The Makonde community has officially become Kenya’s 43rd tribe after being affirmed as Kenyan citizens in an event that was marked in song and dance.
A celebratory mood engulfed Makongeni area, Kilifi county, where enthusiastic men, women and children from the community originally from Mozambique, came together to rejoice over the rare feat of acquiring Kenyan citizenship.
This comes two months after the government finally granted them citizenship rights which they remained without for decades. Officials from both national and county governments as well as human rights activists graced the occasion which was officiated by the Coast Regional Coordinator, Nelson Marwa.
Not even the sweltering Coastal heat that hit hard on March 23 could deter the celebrants from revelling in delight of becoming Kenya’s 43rd tribe after a painstaking struggle for recognition, spanning several decades.
President Uhuru Kenyatta issued the Makonde community with 1,176 IDs, 1,731 birth certificates and 1,496 citizenship documents in February. The move came after the President hosted a delegation of 300 members of the Makonde at State House, Nairobi, in October, last year.
Uhuru then directed relevant government departments to ensure the members of the community were issued with title deeds for the land they are currently living on as squatters.
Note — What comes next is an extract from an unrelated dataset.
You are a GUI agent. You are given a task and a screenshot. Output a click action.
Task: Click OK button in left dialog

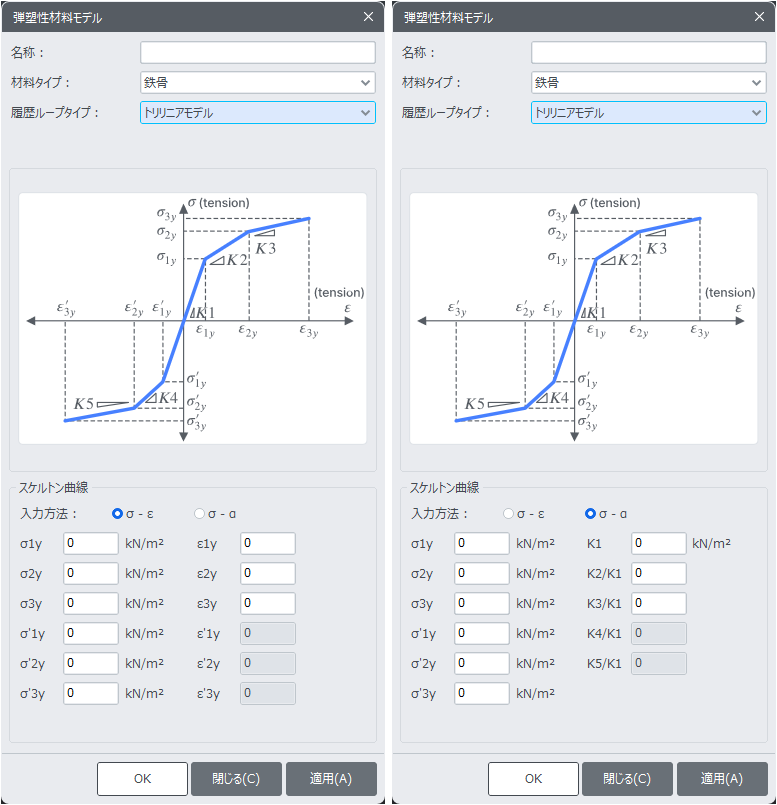pos(142,778)
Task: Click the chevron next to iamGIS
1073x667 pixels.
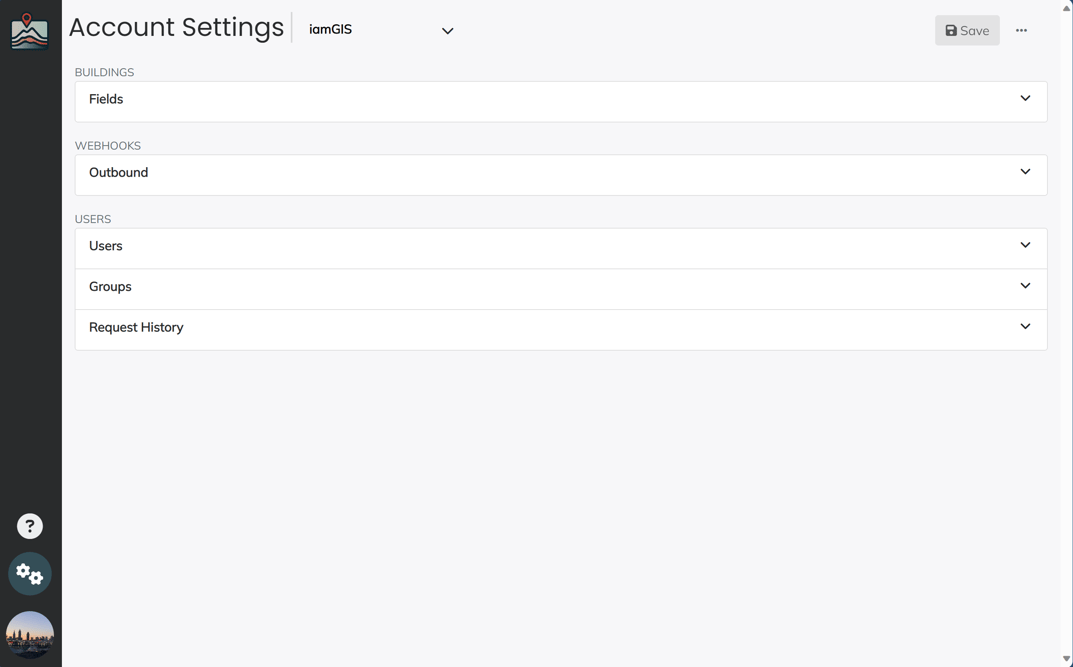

The Makonde arrived in Kenya in the 1940s mainly as farmhands in sisal and sugar plantations in Kwale, Kilifi and Taita-Taveta but after these companies ceased operations, they were reduced to squatters at the Coast.
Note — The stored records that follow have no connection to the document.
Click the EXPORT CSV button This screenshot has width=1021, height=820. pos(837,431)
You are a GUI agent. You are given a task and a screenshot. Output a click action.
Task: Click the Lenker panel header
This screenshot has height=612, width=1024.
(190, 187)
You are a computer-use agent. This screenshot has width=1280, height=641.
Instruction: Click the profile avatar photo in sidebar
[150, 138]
Daudi Punda, a Makonde elder, lauded the Jubilee government for enabling them to get IDs and citizenship. “We are more than happy about this kind gesture of ultimately being recognised as Kenyans after remaining without citizenship for many years,” he said.
For Ms Amina Kassim, getting citizenship is a plus which will enable her to serve the country and contribute to development. “This is what I was anxiously waiting for. I feel very special and promise to be a good citizen of this country,” the elated single mother said.
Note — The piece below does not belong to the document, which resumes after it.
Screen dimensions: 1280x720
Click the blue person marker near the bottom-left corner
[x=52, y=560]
She said before becoming Kenyans, life was hell for the community since as stateless persons they could neither secure jobs, nor transact any business while their children were denied bursaries.
“It was tough for me especially because as a single parent, I was the sole breadwinner of the family and jobs were hard to come by without an ID,” she added. Her children could not even be registered for national examinations as they were required to present birth certificates which they did not have.
“We have endured untold suffering as all the opportunities were closed to us since we lacked Kenyan identification documents,” said Ms Kassim. Makonde chairman, Thomas Nguli thanked the President for considering their plight noting that his government had speedily achieved what successive regimes had failed to do for them.
“I appreciate what this government and human rights groups have done for us since we could not have made it this far if it was not for their contribution,” he said. Marwa asked the Makonde to make use of the citizenship by taking an active part in nation building.
“I know you are overwhelmed with the fact that you are now Kenyans but I urge you to use the citizenship to develop yourselves and the country,” he said. “You can now access loans, work and engage in businesses to improve your lot because you are officially Kenyans,” he added and promised the community a raft of more State goodies. Marwa said the community will enjoy a special public employment quota like other marginalised groups.
Additionally, Chinondo Ward will be sub-divided into two locations one which will have a Chief from the Makonde. At the same time, Marwa stressed the need to nominate members of the community to the County Assembly as a marginalised group while urging them to also seek elective positions.
Kenya Commission of Human Rights Executive Director George Kegoro, said the issue of statelessness concerns the whole of Africa and not Kenya alone. He hailed President Kenyatta for being in the forefront of tackling the issue in the region saying it was the way to go in ensuring the plight of stateless is adequately addressed.